Rows:

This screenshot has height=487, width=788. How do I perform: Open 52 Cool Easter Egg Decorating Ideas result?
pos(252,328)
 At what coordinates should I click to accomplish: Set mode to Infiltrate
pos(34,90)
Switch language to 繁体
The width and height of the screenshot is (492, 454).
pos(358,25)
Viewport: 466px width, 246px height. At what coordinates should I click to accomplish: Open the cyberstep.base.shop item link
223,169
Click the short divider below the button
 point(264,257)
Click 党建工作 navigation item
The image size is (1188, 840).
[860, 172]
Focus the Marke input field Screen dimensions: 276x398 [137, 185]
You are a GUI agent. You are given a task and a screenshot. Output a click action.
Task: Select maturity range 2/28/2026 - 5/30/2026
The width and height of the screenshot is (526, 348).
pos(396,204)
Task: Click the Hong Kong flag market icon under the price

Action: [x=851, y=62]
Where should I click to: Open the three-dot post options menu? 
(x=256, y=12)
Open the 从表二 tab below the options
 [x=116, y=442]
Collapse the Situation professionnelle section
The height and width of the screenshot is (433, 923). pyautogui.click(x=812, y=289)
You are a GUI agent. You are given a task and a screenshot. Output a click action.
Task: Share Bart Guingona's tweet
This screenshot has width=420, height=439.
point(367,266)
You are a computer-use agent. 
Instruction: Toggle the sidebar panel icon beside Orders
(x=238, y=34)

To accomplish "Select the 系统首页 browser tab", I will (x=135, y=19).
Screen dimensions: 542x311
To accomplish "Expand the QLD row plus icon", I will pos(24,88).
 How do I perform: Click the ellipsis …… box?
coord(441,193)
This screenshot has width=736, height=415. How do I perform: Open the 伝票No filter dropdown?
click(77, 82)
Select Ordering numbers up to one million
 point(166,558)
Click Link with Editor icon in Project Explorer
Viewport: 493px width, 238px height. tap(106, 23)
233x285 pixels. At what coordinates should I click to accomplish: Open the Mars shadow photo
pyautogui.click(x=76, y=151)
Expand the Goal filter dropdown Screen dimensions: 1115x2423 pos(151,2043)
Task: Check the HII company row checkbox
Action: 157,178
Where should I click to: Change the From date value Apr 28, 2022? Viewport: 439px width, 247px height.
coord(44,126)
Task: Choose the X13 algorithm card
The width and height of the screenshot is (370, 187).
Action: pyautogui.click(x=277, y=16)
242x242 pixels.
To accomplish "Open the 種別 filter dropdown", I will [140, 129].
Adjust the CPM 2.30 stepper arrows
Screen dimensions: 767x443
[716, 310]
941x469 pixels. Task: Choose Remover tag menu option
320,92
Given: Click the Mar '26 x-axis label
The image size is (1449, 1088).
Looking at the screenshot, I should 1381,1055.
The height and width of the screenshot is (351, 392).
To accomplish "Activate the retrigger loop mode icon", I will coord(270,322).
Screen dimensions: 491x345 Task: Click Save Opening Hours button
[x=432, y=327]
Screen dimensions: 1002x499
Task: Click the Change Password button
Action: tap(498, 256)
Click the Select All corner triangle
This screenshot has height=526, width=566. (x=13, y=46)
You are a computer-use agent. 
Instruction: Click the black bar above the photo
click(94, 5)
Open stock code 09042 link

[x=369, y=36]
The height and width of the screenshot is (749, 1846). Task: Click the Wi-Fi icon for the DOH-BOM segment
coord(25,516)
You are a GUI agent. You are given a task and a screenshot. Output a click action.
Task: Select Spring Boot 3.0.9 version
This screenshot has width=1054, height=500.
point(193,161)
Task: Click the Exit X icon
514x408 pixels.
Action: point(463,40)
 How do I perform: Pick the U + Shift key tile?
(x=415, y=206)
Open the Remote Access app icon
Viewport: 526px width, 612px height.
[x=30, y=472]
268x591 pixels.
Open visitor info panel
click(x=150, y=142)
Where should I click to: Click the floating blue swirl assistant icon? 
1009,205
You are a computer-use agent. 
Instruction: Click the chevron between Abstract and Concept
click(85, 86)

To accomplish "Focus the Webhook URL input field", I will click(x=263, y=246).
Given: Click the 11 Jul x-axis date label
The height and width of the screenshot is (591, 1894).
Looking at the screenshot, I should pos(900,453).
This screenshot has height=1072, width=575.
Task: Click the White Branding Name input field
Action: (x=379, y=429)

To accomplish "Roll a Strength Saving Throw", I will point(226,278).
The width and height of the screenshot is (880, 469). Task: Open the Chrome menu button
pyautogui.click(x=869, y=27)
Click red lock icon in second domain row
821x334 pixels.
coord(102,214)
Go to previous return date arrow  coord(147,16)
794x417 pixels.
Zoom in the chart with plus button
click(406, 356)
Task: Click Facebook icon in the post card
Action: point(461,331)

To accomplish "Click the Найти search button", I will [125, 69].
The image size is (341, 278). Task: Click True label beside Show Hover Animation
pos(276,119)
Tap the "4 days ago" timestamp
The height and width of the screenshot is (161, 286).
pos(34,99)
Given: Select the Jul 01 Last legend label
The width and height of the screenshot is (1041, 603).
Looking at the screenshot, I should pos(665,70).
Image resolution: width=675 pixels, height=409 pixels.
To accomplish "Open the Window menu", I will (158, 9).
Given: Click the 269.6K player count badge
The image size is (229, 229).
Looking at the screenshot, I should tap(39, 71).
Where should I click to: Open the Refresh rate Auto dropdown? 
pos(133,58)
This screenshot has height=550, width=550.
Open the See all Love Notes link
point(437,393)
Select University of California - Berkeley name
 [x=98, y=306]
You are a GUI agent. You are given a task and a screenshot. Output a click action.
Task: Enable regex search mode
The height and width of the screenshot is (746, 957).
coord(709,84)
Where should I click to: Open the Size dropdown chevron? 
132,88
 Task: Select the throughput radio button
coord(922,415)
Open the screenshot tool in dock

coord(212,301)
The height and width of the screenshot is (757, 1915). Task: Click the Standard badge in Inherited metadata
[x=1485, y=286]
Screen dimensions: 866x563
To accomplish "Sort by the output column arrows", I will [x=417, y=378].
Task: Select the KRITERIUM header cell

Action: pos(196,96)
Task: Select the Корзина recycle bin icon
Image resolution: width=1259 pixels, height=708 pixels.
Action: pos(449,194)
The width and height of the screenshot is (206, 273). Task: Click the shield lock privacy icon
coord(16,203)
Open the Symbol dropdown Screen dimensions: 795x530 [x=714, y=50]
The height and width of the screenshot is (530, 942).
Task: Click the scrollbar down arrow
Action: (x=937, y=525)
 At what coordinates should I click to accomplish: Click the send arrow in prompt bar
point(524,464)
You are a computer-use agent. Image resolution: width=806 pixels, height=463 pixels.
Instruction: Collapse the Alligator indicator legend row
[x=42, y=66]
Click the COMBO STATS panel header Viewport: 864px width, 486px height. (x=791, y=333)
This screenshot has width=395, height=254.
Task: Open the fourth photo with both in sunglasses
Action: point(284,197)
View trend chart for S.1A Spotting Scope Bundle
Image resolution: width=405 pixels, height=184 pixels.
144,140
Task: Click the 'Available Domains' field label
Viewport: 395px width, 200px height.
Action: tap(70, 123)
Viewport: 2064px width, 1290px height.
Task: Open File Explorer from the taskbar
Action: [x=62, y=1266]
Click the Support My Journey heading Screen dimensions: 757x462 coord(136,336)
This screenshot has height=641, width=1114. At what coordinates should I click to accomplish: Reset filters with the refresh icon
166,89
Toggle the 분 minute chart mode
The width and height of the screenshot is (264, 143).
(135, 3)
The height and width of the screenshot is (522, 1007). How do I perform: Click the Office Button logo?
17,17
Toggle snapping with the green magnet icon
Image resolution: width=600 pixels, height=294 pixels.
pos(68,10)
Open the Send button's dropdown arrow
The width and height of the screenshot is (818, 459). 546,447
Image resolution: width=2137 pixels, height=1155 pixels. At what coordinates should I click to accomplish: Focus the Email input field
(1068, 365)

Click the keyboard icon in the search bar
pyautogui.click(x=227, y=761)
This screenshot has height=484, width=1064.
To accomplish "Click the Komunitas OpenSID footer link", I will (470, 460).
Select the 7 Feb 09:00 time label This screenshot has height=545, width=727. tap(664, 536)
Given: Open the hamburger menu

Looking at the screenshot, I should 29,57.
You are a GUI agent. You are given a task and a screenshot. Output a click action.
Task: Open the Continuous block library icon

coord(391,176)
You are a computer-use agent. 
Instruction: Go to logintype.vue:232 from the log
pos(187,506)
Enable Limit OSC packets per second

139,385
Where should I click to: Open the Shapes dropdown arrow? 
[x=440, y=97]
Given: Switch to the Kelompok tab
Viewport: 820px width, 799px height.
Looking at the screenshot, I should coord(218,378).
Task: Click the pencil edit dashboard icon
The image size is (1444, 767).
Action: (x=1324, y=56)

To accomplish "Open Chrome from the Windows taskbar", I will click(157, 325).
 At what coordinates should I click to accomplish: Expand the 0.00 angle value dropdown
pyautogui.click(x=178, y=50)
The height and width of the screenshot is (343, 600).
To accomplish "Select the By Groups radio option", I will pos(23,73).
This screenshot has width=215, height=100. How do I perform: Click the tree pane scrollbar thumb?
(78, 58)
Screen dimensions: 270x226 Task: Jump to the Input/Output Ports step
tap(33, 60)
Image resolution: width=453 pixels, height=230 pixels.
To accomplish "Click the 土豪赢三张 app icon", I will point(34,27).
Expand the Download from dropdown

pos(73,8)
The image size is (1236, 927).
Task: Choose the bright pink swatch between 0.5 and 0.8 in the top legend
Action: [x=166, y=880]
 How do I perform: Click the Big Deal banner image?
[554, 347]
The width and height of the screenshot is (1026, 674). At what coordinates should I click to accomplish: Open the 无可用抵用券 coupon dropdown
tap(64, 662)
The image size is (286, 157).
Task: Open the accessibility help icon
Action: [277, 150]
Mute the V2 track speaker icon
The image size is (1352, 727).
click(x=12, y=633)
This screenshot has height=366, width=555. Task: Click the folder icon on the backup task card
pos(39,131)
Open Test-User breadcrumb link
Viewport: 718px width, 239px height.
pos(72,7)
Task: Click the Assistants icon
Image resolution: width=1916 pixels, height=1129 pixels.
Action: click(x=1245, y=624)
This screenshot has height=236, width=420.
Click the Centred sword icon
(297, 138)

Exercise task:
Rewrite the lines from the line with "Collapse the Situation" to the line with "The height and width of the screenshot is (433, 923).", putting "panel" in place of "section" and leaving everything else as it is.

Exercise answer:
Collapse the Situation professionnelle panel
The height and width of the screenshot is (433, 923). pyautogui.click(x=812, y=289)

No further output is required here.